The Government of Colombia and the National Liberation Army (ELN) concluded this Monday, September 4, their fourth round of talks in Caracas, Venezuela, focusing on “critical areas” affected by the armed conflict, where they will carry out humanitarian actions. They also reached a partial agreement on the care of political prisoners and members of the ELN in prisons. The next stage will take place in Mexico in search of peace in a country marked by decades of conflict.

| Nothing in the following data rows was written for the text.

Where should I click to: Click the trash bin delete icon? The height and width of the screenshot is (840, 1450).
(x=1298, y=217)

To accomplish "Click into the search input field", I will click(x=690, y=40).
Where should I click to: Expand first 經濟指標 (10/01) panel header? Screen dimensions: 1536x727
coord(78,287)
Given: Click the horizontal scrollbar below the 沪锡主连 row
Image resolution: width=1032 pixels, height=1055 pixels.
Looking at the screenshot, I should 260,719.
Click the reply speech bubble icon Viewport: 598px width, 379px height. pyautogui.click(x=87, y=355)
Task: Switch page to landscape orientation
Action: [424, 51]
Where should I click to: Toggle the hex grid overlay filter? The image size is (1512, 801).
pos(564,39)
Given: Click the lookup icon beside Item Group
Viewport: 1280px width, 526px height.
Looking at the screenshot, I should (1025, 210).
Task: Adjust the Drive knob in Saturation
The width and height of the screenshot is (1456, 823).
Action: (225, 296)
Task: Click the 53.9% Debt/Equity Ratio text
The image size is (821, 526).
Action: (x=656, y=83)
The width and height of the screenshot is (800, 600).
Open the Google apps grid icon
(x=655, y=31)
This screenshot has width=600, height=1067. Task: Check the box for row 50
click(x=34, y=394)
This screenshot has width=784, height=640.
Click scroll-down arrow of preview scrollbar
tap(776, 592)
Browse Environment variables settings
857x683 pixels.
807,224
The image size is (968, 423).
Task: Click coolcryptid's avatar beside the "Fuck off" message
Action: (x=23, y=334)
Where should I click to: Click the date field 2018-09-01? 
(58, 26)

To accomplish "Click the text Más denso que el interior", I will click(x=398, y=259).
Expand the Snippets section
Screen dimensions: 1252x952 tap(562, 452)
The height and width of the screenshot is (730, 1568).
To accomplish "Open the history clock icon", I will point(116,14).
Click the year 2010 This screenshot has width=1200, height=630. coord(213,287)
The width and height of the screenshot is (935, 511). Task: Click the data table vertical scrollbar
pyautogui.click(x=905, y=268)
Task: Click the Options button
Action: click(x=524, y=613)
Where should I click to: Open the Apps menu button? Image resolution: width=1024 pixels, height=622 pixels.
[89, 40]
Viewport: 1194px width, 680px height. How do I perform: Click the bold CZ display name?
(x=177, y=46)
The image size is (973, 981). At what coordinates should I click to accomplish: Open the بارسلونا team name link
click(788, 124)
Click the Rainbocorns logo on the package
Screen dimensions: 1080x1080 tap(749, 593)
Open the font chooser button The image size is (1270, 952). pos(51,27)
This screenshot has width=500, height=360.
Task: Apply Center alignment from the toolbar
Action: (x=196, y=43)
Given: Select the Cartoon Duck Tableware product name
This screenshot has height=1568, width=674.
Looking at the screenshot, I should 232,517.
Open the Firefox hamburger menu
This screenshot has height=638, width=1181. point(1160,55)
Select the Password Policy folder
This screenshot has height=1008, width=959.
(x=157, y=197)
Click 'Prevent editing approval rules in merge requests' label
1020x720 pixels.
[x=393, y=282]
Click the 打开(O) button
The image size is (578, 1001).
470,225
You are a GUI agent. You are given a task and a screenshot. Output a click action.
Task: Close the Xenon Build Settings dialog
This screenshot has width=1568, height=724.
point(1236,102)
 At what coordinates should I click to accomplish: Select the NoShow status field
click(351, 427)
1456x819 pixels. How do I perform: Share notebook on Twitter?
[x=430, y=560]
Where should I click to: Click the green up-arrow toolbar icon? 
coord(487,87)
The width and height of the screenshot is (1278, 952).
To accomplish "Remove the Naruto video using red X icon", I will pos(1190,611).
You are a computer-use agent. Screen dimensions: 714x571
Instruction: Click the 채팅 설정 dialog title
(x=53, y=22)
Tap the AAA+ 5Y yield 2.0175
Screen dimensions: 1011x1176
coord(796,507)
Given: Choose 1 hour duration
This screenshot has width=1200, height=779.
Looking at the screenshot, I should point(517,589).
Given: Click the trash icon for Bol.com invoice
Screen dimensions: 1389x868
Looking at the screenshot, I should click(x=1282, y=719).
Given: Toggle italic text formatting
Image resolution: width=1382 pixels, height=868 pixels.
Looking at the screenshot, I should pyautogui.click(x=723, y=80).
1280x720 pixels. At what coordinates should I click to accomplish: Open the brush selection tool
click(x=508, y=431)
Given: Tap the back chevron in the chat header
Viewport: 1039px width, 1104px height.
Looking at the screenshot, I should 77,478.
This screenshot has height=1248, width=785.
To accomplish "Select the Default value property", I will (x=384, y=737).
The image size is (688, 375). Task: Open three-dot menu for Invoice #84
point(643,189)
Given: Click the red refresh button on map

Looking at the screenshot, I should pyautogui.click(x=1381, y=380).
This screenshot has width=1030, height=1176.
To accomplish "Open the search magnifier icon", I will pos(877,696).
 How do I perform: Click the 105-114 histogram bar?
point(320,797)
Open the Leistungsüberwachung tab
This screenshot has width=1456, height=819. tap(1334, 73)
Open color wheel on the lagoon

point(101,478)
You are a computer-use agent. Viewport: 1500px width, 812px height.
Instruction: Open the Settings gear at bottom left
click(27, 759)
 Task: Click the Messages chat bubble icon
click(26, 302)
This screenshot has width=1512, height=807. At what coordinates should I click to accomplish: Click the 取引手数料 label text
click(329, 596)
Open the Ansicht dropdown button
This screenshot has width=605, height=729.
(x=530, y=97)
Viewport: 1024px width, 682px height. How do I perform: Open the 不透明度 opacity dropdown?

The Government of Colombia and the guerrilla the National Liberation Army (ELN) completed the fourth round of talks that took place in Caracas, the capital of Venezuela. Negotiations that led to the agreement of “critical zones”, those most affected by the armed conflict, and in which humanitarian actions will be carried out and civil society will seek to be involved.
“We have given emphasis to some critical areas,” said the guerrilla’s chief negotiator, alias ‘Pablo Beltran’, at the closing ceremony of the negotiations. And he added: “It is where there have been the most attacks against the communities and we are trying to honor a criterion that has been imposed at this table, which is what is being agreed upon, is being implemented.”
Furthermore, according to a statement issued by the parties, the actions carried out in said areas aim to promote the “bilateral, national and temporary ceasefire” and promote “the participation of communities, peoples and other social, economic forces and policies in these territories”.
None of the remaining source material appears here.